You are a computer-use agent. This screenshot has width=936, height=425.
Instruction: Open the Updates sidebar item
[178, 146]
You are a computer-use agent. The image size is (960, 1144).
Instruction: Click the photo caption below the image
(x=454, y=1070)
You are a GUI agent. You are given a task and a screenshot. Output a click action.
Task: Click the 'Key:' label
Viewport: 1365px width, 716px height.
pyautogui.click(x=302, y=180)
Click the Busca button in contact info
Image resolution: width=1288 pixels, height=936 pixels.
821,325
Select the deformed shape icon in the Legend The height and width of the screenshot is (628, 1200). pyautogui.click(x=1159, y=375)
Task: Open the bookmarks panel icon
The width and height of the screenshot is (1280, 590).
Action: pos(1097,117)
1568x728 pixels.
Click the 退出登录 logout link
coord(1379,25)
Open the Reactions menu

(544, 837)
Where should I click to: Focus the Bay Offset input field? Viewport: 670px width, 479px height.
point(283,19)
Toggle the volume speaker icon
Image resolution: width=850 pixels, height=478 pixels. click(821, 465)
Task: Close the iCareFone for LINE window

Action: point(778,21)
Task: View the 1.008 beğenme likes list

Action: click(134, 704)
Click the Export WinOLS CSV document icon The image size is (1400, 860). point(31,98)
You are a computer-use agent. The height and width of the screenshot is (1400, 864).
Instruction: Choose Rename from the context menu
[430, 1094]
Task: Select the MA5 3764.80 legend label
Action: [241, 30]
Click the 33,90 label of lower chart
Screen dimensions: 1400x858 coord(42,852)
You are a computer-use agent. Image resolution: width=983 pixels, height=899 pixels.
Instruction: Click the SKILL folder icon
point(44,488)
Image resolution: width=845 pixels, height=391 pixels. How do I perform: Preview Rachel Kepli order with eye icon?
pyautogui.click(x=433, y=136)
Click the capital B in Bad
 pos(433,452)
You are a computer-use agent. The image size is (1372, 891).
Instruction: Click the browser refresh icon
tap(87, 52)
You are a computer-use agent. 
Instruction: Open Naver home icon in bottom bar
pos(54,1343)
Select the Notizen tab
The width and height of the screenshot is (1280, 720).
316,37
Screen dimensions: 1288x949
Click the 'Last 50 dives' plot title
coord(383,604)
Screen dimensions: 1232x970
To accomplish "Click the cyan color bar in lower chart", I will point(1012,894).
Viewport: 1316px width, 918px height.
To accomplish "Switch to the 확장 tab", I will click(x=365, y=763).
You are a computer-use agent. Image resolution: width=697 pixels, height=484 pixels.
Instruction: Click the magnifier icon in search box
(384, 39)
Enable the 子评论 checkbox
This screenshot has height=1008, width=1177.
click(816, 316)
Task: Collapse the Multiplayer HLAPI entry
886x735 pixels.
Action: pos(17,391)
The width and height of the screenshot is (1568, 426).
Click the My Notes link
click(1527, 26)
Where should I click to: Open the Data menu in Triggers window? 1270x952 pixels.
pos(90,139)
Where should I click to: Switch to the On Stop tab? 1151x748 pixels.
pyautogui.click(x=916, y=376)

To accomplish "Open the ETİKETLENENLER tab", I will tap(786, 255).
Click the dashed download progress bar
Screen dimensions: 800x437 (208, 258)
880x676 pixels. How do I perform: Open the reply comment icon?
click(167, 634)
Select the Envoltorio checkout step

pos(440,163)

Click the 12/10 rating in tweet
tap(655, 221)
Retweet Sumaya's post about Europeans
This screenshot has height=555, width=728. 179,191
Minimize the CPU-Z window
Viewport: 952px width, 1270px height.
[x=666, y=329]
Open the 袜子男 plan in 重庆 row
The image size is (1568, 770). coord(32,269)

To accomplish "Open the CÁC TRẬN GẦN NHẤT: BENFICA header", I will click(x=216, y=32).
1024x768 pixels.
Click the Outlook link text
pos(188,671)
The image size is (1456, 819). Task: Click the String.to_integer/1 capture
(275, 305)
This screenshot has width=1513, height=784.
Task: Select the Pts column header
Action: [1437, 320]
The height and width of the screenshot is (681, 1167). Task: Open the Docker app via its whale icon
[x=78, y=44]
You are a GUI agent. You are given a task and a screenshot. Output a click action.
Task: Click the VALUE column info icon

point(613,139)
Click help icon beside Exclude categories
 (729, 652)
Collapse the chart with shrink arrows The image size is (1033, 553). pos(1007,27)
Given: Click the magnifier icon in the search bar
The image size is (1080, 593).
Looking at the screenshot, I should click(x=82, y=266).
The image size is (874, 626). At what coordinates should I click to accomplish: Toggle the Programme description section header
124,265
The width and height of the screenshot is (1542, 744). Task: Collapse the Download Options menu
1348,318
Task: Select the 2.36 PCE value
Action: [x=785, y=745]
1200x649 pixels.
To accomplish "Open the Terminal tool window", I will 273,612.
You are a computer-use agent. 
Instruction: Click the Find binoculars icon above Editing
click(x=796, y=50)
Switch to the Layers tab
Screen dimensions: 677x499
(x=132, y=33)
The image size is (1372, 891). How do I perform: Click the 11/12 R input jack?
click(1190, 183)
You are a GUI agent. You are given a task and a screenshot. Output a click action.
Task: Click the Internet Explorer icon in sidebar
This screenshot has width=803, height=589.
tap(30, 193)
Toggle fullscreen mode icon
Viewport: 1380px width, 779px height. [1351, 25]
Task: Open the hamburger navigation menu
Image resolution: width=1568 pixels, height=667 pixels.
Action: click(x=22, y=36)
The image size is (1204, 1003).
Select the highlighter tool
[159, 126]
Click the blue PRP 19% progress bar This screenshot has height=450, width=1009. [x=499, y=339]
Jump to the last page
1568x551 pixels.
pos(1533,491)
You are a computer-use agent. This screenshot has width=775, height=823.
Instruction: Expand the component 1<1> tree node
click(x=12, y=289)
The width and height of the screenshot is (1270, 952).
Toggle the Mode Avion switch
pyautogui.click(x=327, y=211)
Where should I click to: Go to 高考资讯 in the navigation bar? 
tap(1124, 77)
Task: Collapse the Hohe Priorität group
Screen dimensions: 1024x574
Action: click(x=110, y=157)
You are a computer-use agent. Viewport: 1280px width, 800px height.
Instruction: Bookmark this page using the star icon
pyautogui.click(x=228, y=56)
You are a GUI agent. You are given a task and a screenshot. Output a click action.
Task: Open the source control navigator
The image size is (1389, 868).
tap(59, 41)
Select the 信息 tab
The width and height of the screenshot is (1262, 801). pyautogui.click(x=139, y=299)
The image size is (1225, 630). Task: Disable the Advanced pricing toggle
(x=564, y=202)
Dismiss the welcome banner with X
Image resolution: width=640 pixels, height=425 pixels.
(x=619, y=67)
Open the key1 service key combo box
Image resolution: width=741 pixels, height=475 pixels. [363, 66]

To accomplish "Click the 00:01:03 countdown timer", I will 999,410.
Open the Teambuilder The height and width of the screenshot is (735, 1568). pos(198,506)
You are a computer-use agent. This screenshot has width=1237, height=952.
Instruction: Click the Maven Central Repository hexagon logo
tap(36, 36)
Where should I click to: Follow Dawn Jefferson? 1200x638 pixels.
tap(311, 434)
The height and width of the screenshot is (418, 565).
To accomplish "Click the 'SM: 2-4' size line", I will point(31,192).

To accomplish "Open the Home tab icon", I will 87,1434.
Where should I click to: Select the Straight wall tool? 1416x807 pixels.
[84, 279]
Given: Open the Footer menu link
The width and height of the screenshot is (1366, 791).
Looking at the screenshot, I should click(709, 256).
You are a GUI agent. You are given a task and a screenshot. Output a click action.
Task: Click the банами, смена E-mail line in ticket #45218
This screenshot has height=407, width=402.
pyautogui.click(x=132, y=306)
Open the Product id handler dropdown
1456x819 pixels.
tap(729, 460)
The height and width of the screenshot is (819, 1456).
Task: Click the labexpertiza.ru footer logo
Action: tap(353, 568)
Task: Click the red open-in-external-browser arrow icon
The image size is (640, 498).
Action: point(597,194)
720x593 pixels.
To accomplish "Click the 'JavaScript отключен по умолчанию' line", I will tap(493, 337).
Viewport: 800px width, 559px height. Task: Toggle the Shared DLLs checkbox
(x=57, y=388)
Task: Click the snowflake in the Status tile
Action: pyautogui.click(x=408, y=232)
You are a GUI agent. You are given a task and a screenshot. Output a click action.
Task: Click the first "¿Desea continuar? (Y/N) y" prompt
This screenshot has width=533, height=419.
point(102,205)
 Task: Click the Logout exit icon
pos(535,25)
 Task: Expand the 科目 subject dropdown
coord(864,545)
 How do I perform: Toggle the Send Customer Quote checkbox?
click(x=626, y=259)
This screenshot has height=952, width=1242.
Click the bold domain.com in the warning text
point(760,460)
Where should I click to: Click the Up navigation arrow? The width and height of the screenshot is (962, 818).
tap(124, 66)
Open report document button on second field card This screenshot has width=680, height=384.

===

* PROBLEM TO SOLVE
Return the lines of the data from the line with "Task: Close the iCareFone for LINE window" up to and including the line with "pyautogui.click(x=916, y=376)", unchanged.

* RIGHT ANSWER
Task: Close the iCareFone for LINE window

Action: point(778,21)
Task: View the 1.008 beğenme likes list

Action: click(134, 704)
Click the Export WinOLS CSV document icon The image size is (1400, 860). point(31,98)
You are a computer-use agent. The height and width of the screenshot is (1400, 864).
Instruction: Choose Rename from the context menu
[430, 1094]
Task: Select the MA5 3764.80 legend label
Action: [241, 30]
Click the 33,90 label of lower chart
Screen dimensions: 1400x858 coord(42,852)
You are a computer-use agent. Image resolution: width=983 pixels, height=899 pixels.
Instruction: Click the SKILL folder icon
point(44,488)
Image resolution: width=845 pixels, height=391 pixels. How do I perform: Preview Rachel Kepli order with eye icon?
pyautogui.click(x=433, y=136)
Click the capital B in Bad
 pos(433,452)
You are a computer-use agent. The image size is (1372, 891).
Instruction: Click the browser refresh icon
tap(87, 52)
You are a computer-use agent. 
Instruction: Open Naver home icon in bottom bar
pos(54,1343)
Select the Notizen tab
The width and height of the screenshot is (1280, 720).
316,37
Screen dimensions: 1288x949
Click the 'Last 50 dives' plot title
coord(383,604)
Screen dimensions: 1232x970
To accomplish "Click the cyan color bar in lower chart", I will point(1012,894).
Viewport: 1316px width, 918px height.
To accomplish "Switch to the 확장 tab", I will click(x=365, y=763).
You are a computer-use agent. Image resolution: width=697 pixels, height=484 pixels.
Instruction: Click the magnifier icon in search box
(384, 39)
Enable the 子评论 checkbox
This screenshot has height=1008, width=1177.
click(816, 316)
Task: Collapse the Multiplayer HLAPI entry
886x735 pixels.
Action: pos(17,391)
The width and height of the screenshot is (1568, 426).
Click the My Notes link
click(1527, 26)
Where should I click to: Open the Data menu in Triggers window? 1270x952 pixels.
pos(90,139)
Where should I click to: Switch to the On Stop tab? 1151x748 pixels.
pyautogui.click(x=916, y=376)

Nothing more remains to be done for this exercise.